» Entries shown:
------------------------------------------------------------------------

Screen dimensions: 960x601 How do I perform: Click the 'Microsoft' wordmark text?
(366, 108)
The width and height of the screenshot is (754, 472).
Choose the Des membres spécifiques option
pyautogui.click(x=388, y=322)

------------------------------------------------------------------------

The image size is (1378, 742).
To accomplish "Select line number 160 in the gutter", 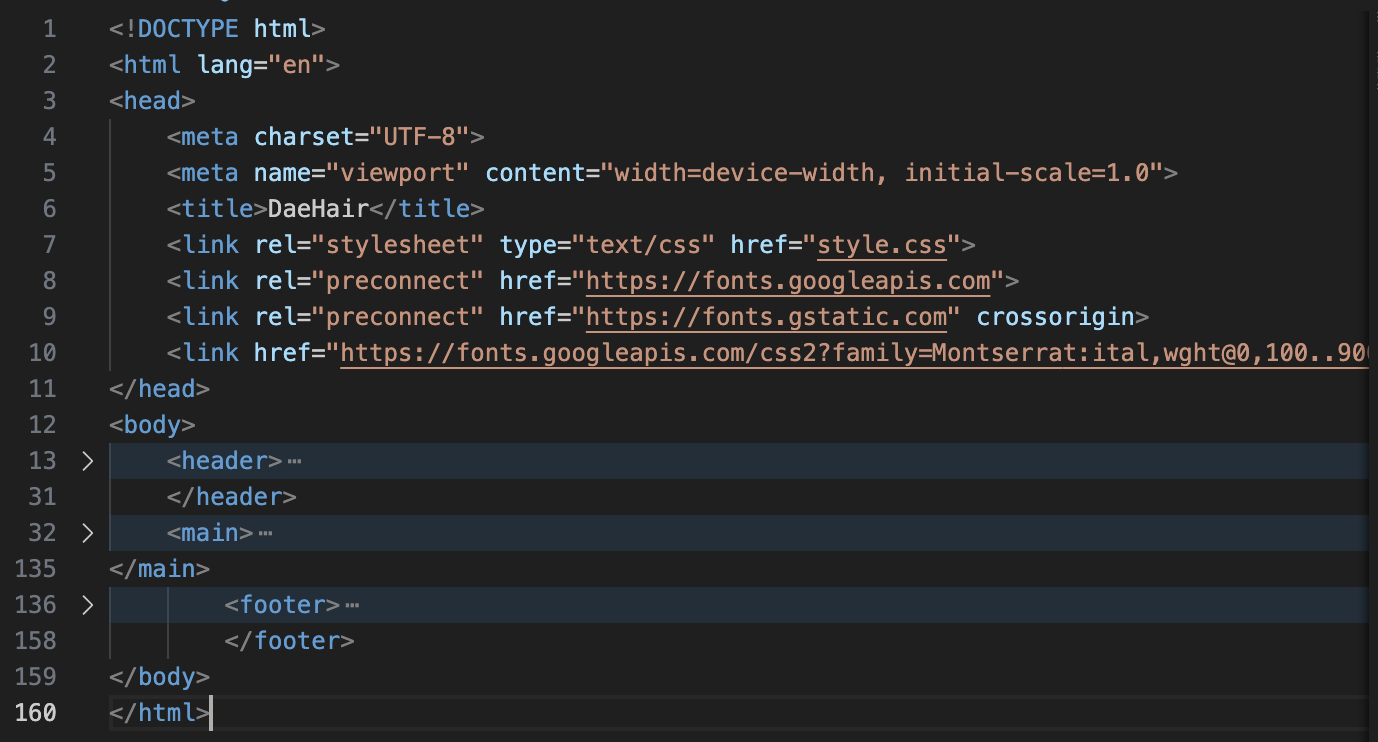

------------------------------------------------------------------------

» Task to complete:
Text only, no pictures: please print exactly the lines above from the line with "The image size is (1378, 742)." up to and including the line with "line number 160", and nothing else.

» Solution for this problem:
The image size is (1378, 742).
To accomplish "Select line number 160 in the gutter", 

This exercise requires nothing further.